Elf OpenGo paper released

tigerman · Post by **tigerman** » Wed Feb 13, 2019 11:17 am

Thanks dfan! I found the part that you mentioned in the paper:

Ladders create a predictable sequence of moves for each player that can span the entire board. In contrast to humans, Silver et al. (2017) observes that deep RL models learn these tactics very late in training. To gain further insight into this phenomenon, we curate a dataset of 100 ladder scenarios (as described in Appendix B.2) and evaluate the model’s ladder handling abilities throughout training.

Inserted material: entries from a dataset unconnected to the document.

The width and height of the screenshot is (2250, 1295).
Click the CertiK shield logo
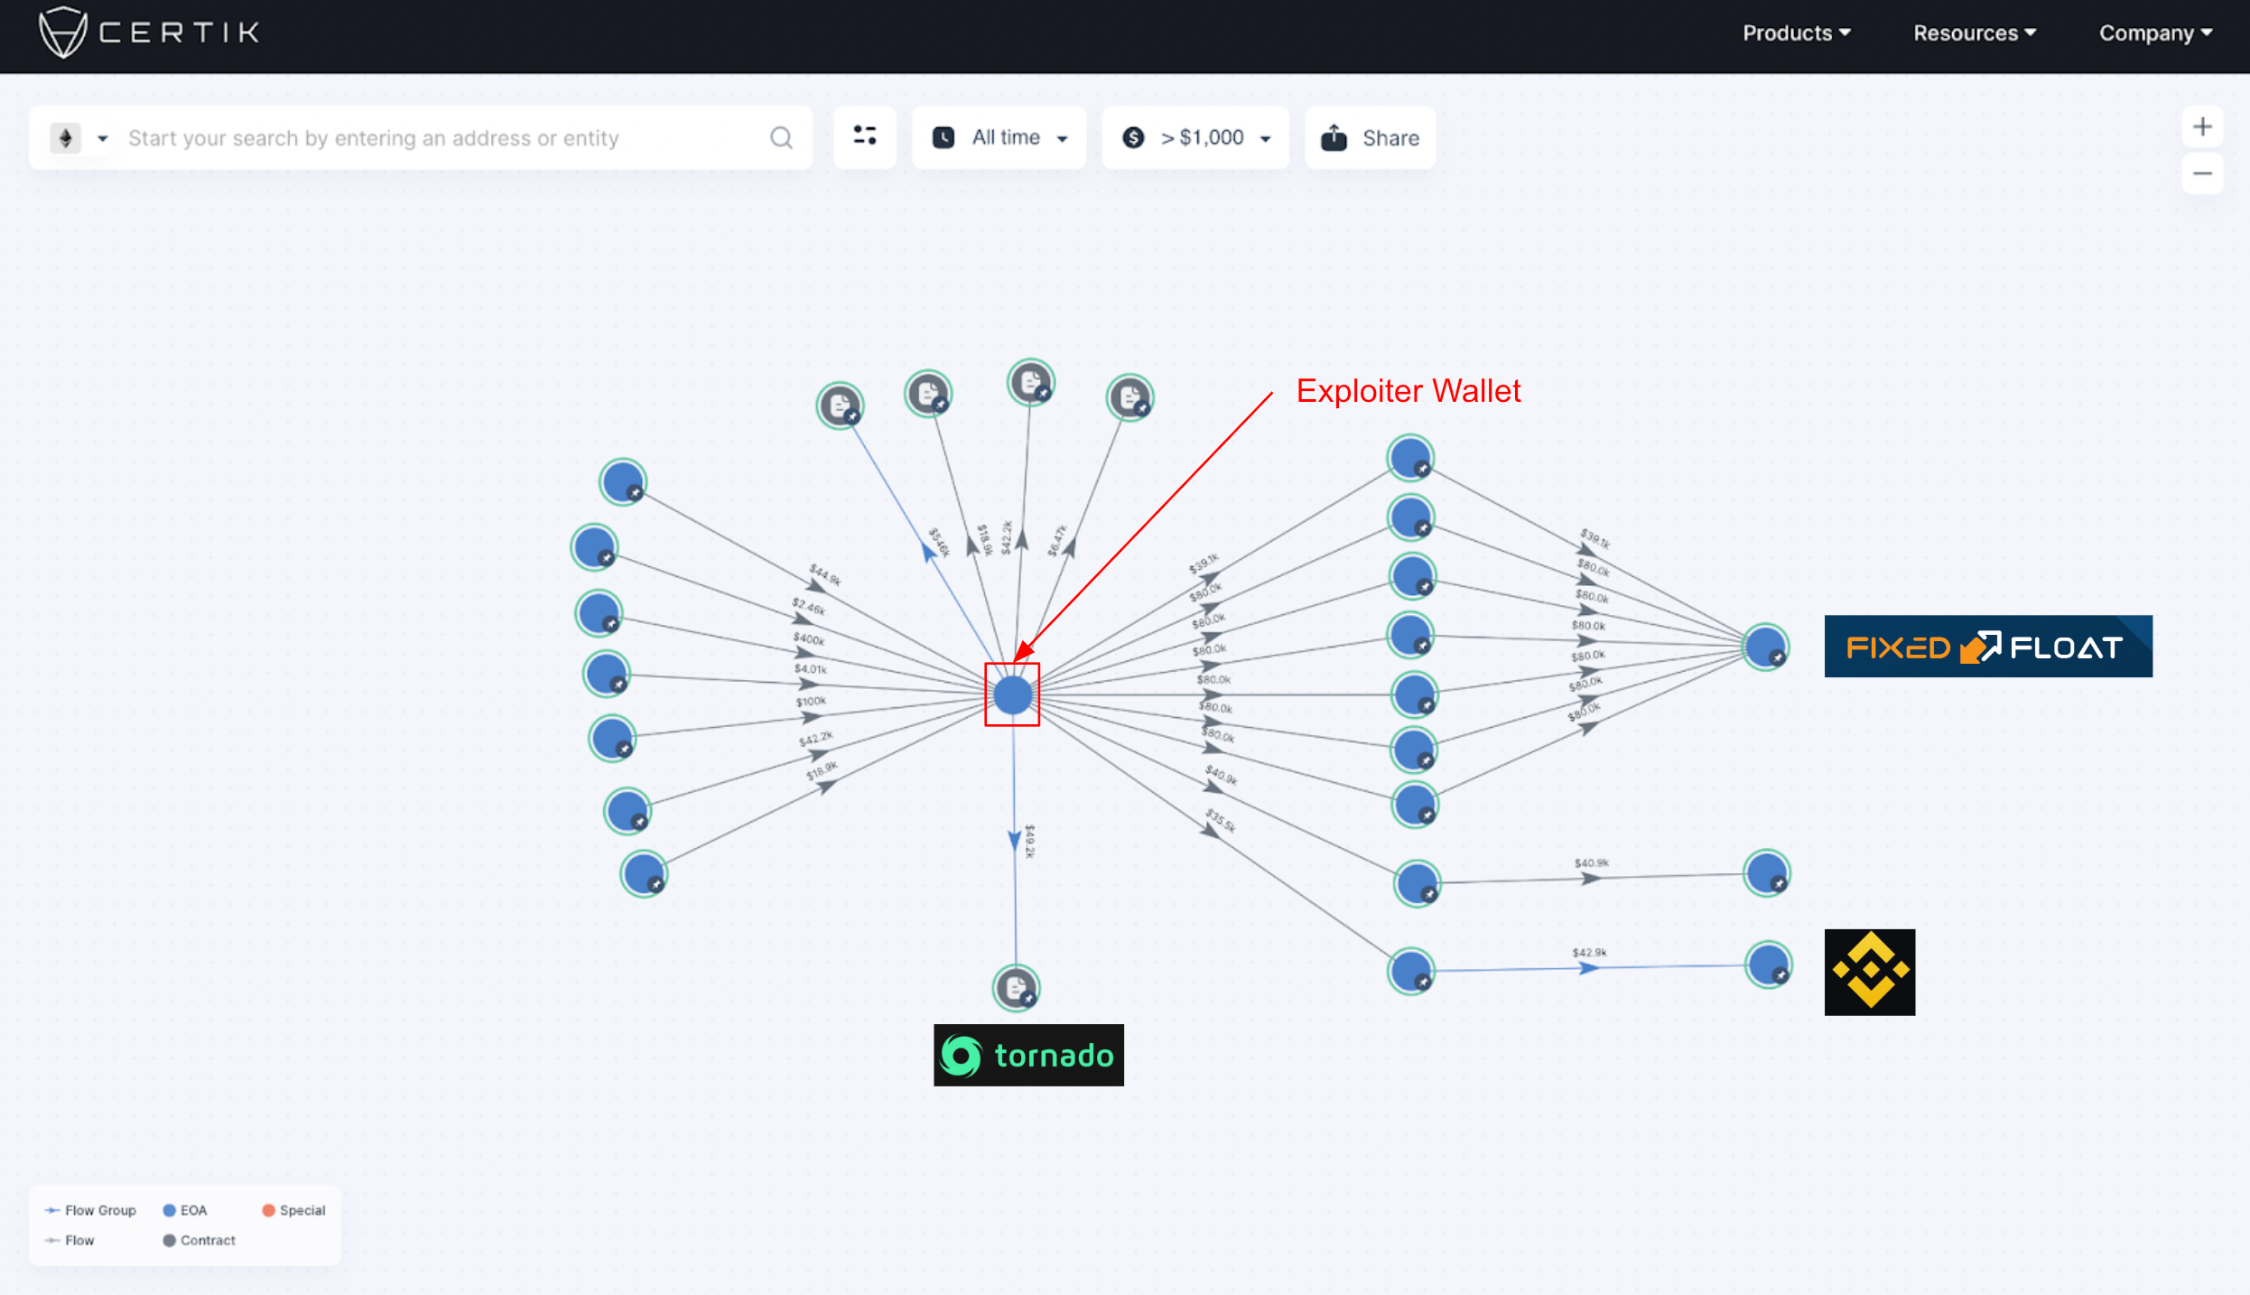[x=62, y=33]
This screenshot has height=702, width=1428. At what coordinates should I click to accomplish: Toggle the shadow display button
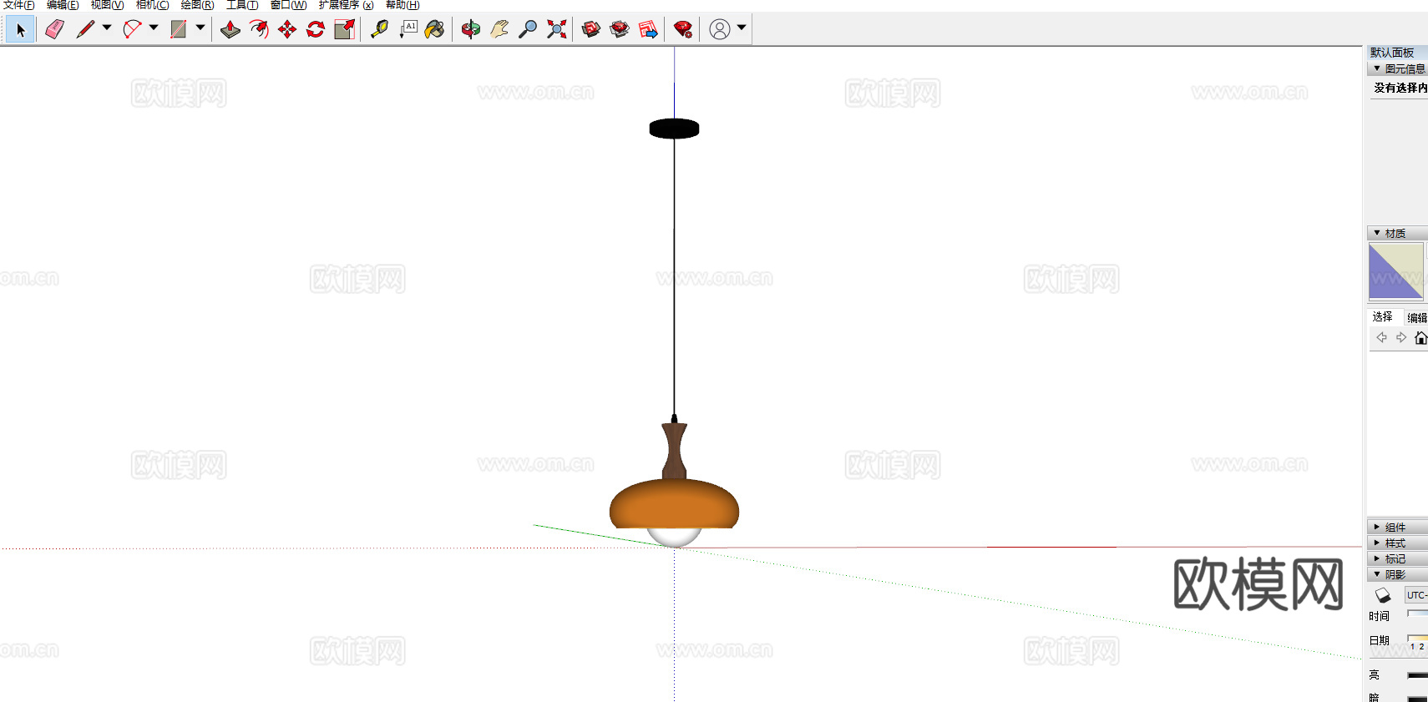pyautogui.click(x=1383, y=595)
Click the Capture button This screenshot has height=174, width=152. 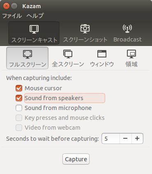[76, 159]
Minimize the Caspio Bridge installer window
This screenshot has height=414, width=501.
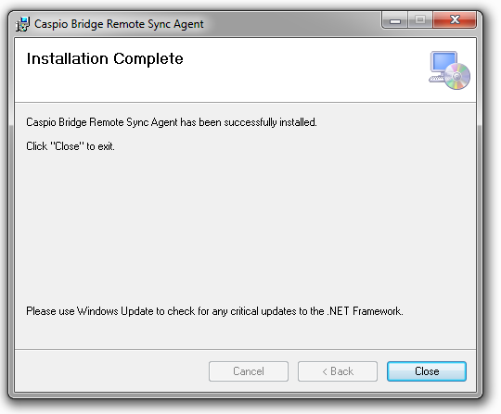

In general, ladder play improves with a fixed learning rate and degrades after the learning rate is reduced before once again recovering. While the network improves on ladder moves, it still makes mistakes even late in training. In general, increasing the number of MCTS rollouts from 1,600 to 6,400 improves ladder play, but mistakes are still made.

Bonobo · Post by **Bonobo** » Wed Feb 13, 2019 11:53 am

Just to expand on the above info (without me understanding a word of all that AI blurb

) …

Qucheng Gong in the Facebook Group “Go (Baduk, Weiqi) Players on Facebook”:

We have released ELF Opengo's all selfplay data and checkpoint models, a paper, a windows executable, as well as its analysis on all professional games ever played!
https://arxiv.org/abs/1902.04522
https://facebook.ai/developers/tools/elf-opengo

(Emphasis added by me)

Uberdude · Post by **Uberdude** » Wed Feb 13, 2019 12:34 pm

There is indeed a lot more than just that first paper!

- Home page: https://facebook.ai/developers/tools/elf-opengo
- Blog post: https://ai.facebook.com/blog/open-sourc ... -research/
- Online explorer of Elf's view on mistakes, winrate drops etc on large corpus of pro games from history from GoGoD, pick a player, metric, see pretty graphs (note it uses GoGoD's names so Lee Changho is Yi Ch'ang-ho): https://dl.fbaipublicfiles.com/elfopeng ... index.html
- Readme about their pro game analysis: https://dl.fbaipublicfiles.com/elfopeng ... sis/README
- Containing this link to a 3 GB gzip of Elf's analysis of 100k pro games from GoGoD! (Hope JF is ok with this) Big caveat that it assumes 7.5 komi so win% will be off for older games, how valid move suggestions will be is debatable: https://dl.fbaipublicfiles.com/elfopeng ... _sgfs.gzip
- Windows binary (1.3GB!) to play against the real Elf OpenGo rather than LZ converted weights, we can finally see if real Elf suffers from same lack of exploration: https://dl.fbaipublicfiles.com/elfopeng ... ngo_v2.zip

jaca · Post by **jaca** » Wed Feb 13, 2019 1:52 pm

mhlepore wrote:I hope I don't get in trouble for answering in the wrong place:

not with me

we need a little light relief with all this heavy stuff about weights and whatnot that makes my brain hurt

mhlepore wrote:I believe the keima increases black's ability to take sente.

ah, yes, tx, that's what St Mike was saying.

mhlepore wrote:Which seems to be a thing now.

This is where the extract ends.